Start of Task inputs
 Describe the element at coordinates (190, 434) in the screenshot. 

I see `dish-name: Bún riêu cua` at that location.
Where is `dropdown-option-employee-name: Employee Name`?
End of Task inputs
Start of Task inputs
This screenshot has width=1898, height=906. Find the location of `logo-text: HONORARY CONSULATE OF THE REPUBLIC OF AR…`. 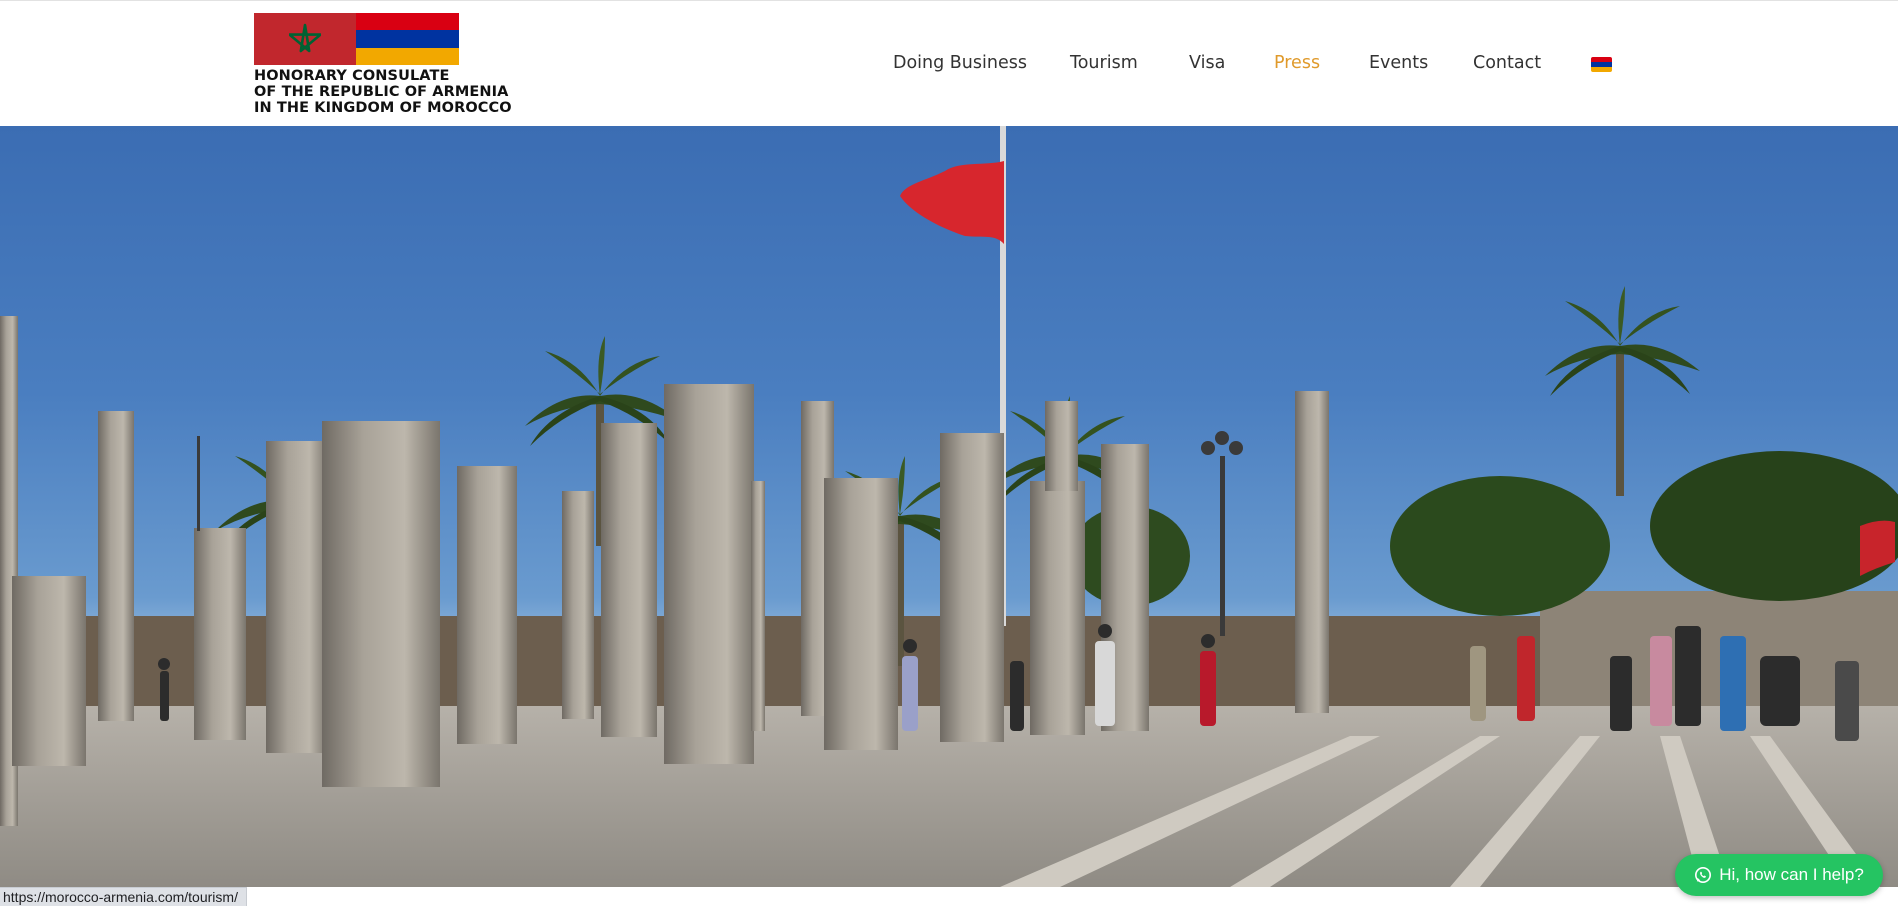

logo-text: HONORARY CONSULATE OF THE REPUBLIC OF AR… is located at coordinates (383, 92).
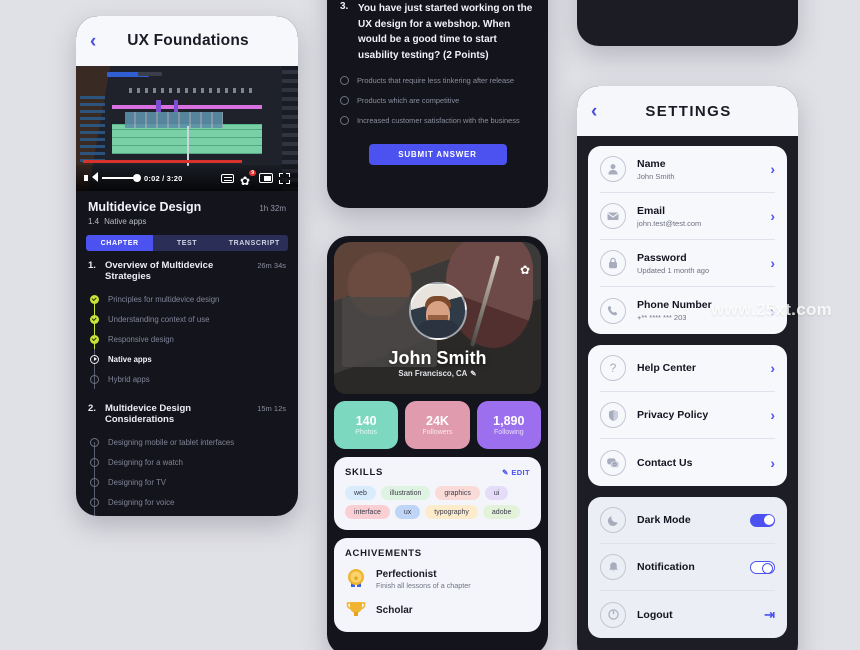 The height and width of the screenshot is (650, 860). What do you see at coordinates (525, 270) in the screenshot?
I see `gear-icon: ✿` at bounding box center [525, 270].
End of Task inputs
Start of Task inputs
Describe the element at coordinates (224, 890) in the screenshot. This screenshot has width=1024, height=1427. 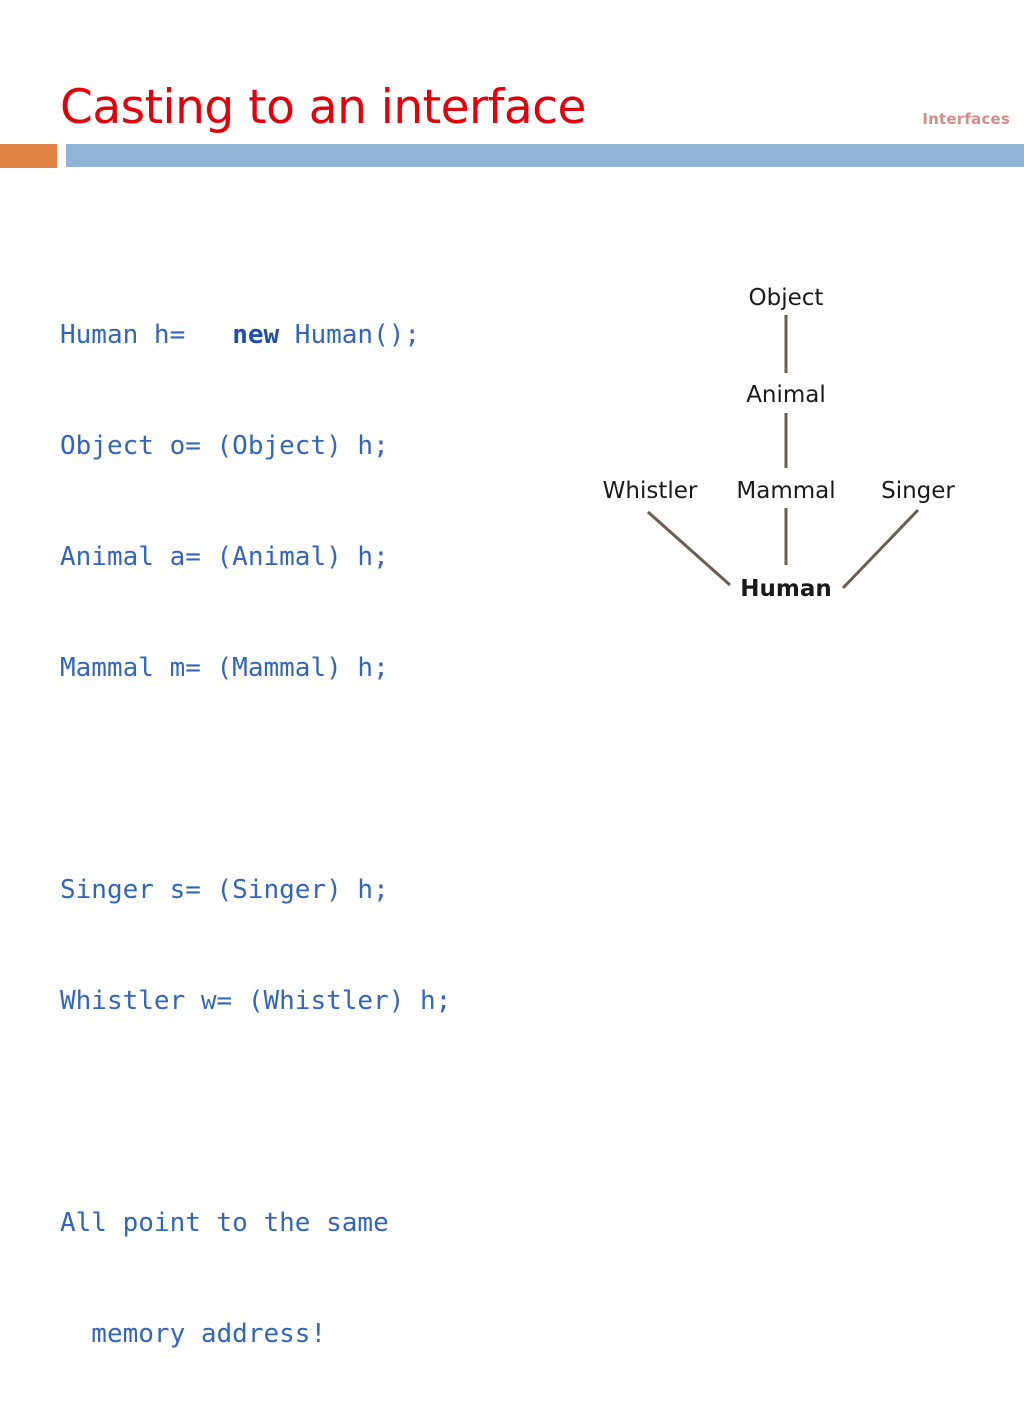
End of Task inputs
**Task**
Convert the part of the listing that opens with the line containing "This screenshot has width=1898, height=906." and closes with the line containing "The height and" into a Markdown table with the columns Row and Line, one numbered row per line. Skip blank lines and leave the pictures out.

**Answer to the exercise**
| Row | Line |
|---|---|
| 1 | This screenshot has width=1898, height=906. Find the location of `logo-text: HONORARY CONSULATE OF THE REPUBLIC OF AR…`.  |
| 2 | logo-text: HONORARY CONSULATE OF THE REPUBLIC OF AR… is located at coordinates (383, 92). |
| 3 |  The height and width of the screenshot is (650, 860). What do you see at coordinates (525, 270) in the screenshot? |